## TEXTE FOURNI
= = =

Jusqu’à l’abolition de 1848, un grand nombre de Compagnies se succèdent les unes aux autres. La traite française atteindra son apogée en 1719, avec la création de la Compagnie perpétuelle des Indes fondée par John Law, qui contrôlera l’ensemble du trafic maritime colonial.

La Compagnie de Saint Christophe

Philippe de Champaigne, le cardinal de Richelieu

Nous sommes en 1626. Le Cardinal de Richelieu, chef général de la navigation et du commerce de France sous Louis XIII rencontre Levasseur, un flibustier huguenot français installé à Saint Christophe (île des Petites Antilles, renommée St-Kitts). Ce dernier lui fait part des richesses de l’île et lui demande son soutien pour développer un commerce. Le Cardinal y percevant une opportunité financière, s’associe au projet en fournissant un vaisseau estimé à 8000 livres, des armes et munitions, des soldats et 2000 livres en argent. La Compagnie de Saint Christophe, première compagnie négrière française, est née. Les lettres royales du 31 octobre 1626 lui octroient le monopole du commerce durant 20 ans. La Compagnie s’engage en retour à « travailler incessamment à la conversion des sauvages », à fonder et développer les colonies françaises et à favoriser l’expansion de la France. La même année, la Compagnie normande (ou Compagnie Rozée) obtient le monopole du commerce du Sénégal, de la Gambie et de la Guinée. Fondée par Jean Rozée et des marchands dieppois et rouennais, elle est également soutenue financièrement par Richelieu. Dissoute en 1659, elle sera remplacée par la Compagnie du Cap-Vert et du Sénégal.

= = =

[Enregistrements]
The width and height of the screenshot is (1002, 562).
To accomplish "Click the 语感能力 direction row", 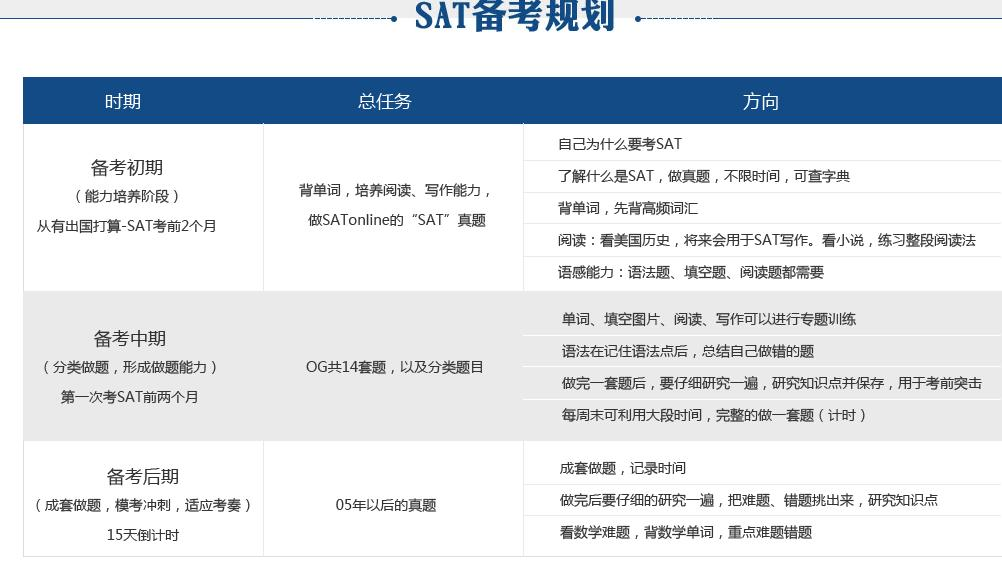I will (x=690, y=272).
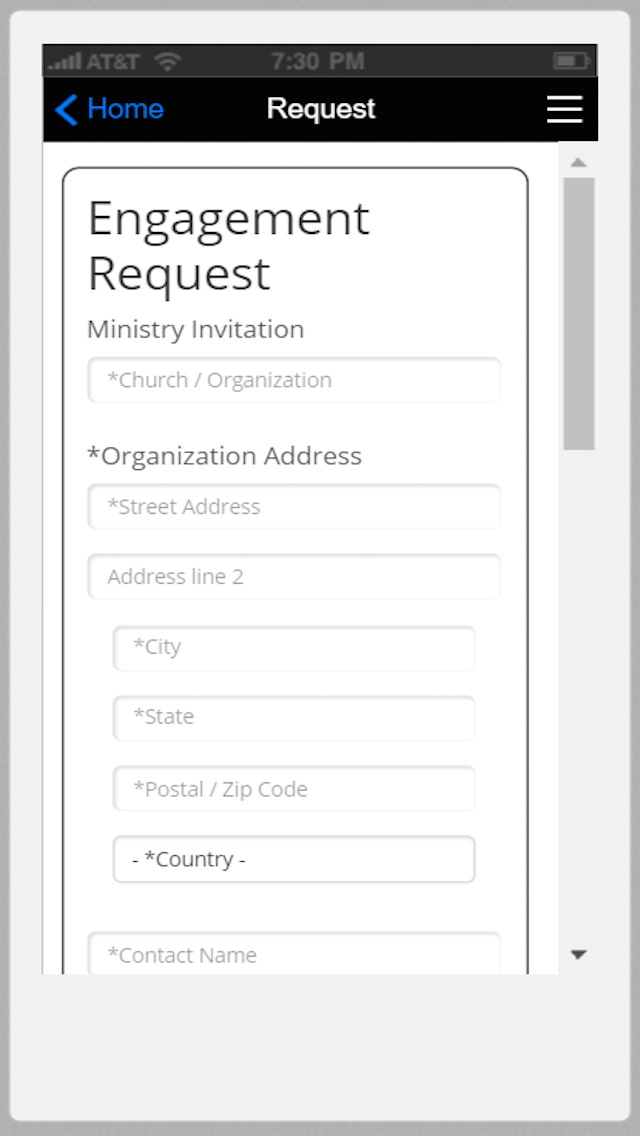
Task: Click the Church / Organization field
Action: (x=294, y=380)
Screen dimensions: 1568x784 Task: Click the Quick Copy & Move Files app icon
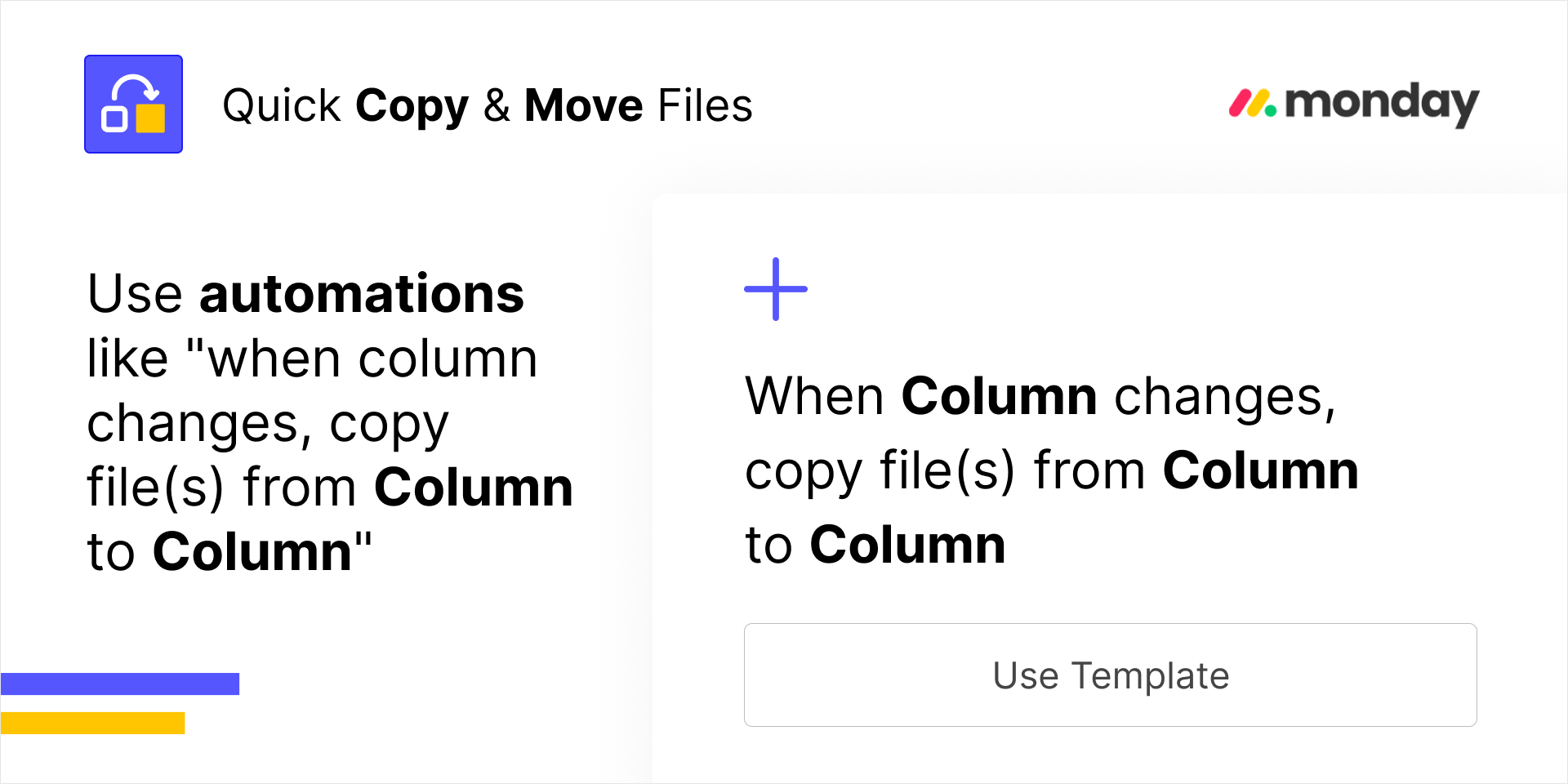coord(133,104)
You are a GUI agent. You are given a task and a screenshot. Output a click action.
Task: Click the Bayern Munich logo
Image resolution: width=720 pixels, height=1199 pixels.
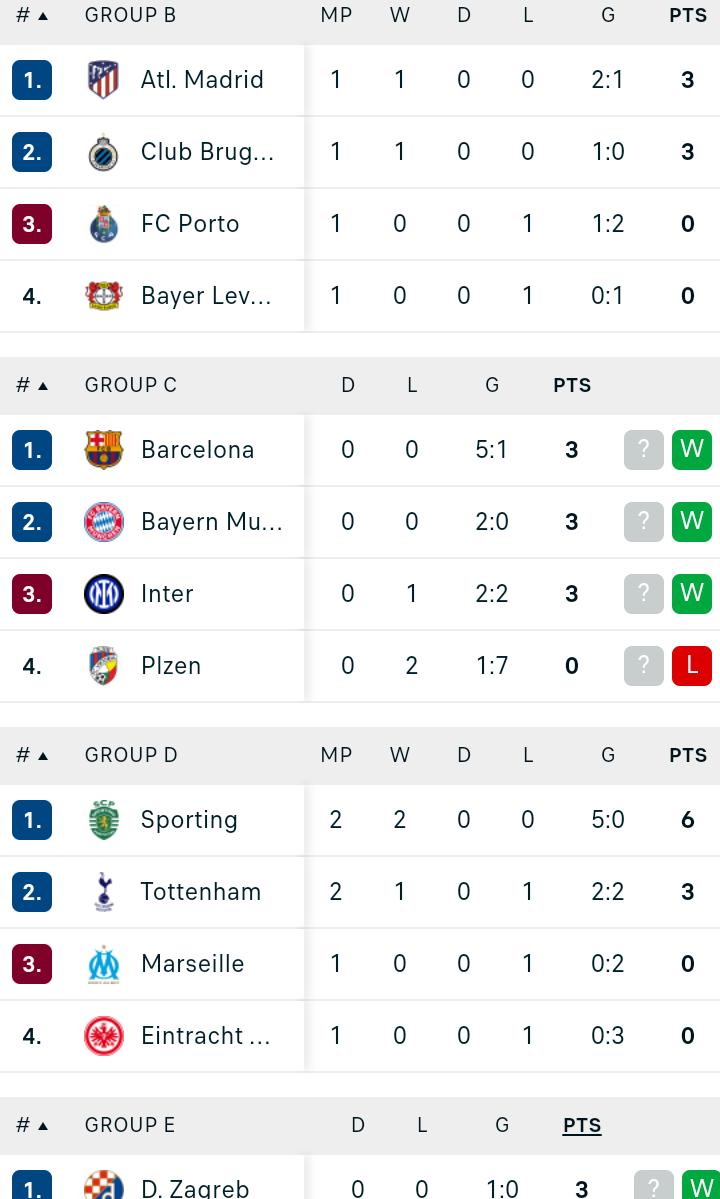coord(103,522)
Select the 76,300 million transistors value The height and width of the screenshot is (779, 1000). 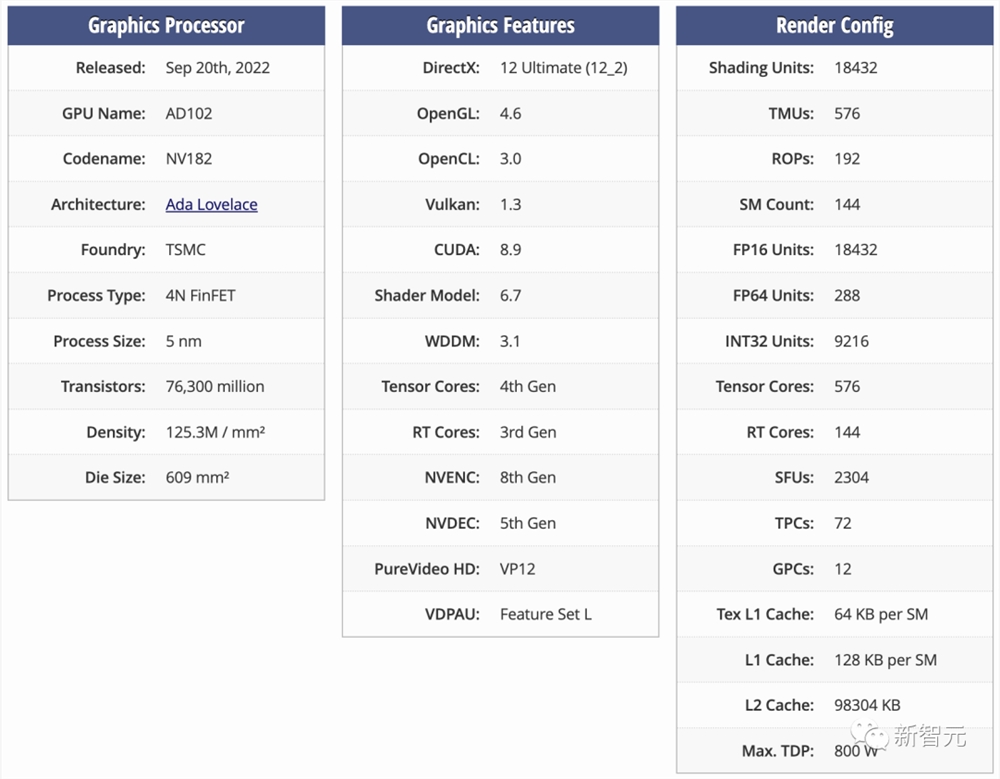[x=215, y=387]
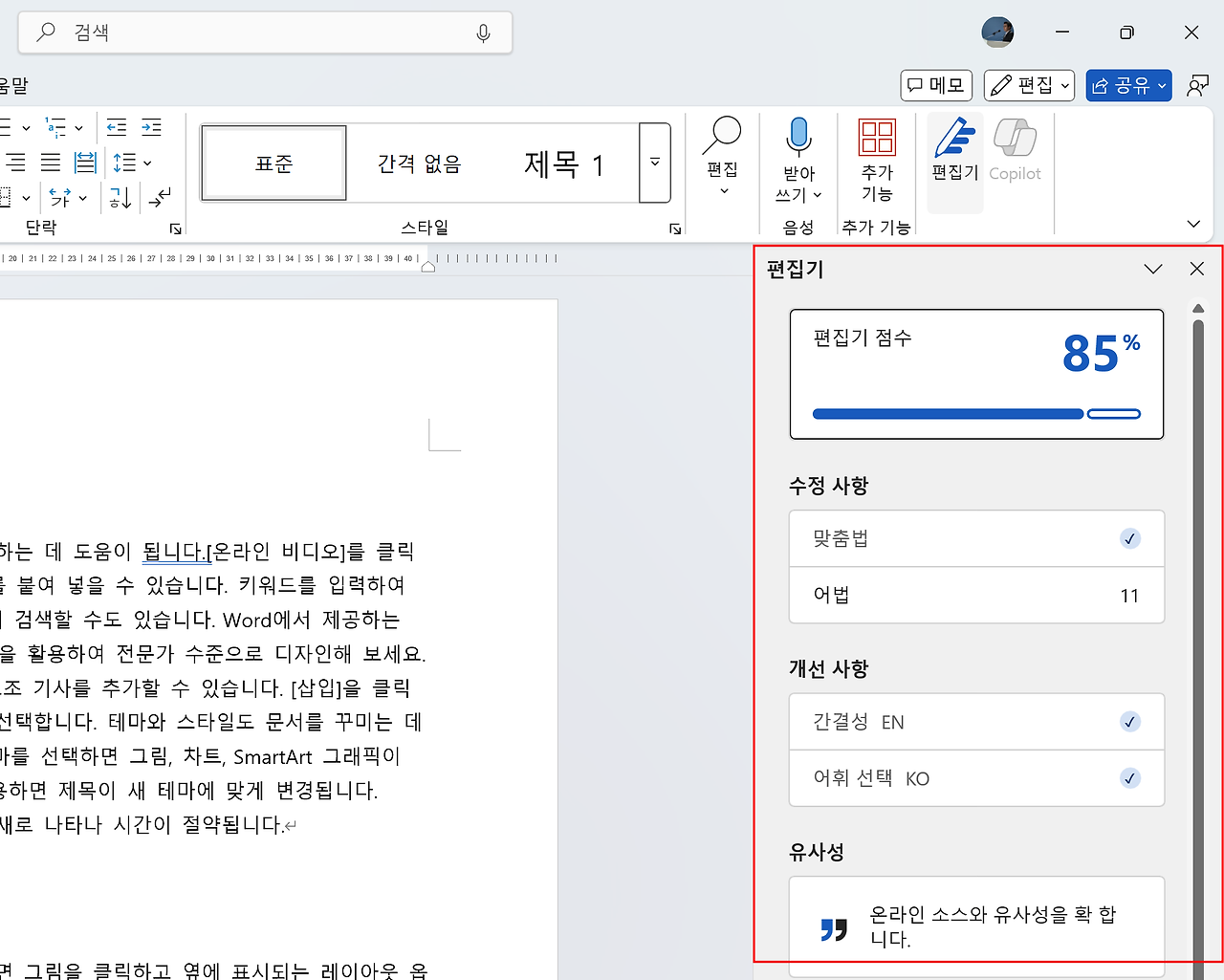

= = =

Répondez aux questions suivantes d'après le texte fourni :
1. En quelle année la traite française atteint-elle son apogée ?
2. Pour combien d'années les lettres royales du 31 octobre 1626 octroient-elles le monopole du commerce à la Compagnie de Saint Christophe ?
3. Quelle compagnie remplace la Compagnie normande après sa dissolution en 1659 ?

## SOLUTION COMPLÈTE
1. En 1719.
2. Pour 20 ans.
3. La Compagnie du Cap-Vert et du Sénégal.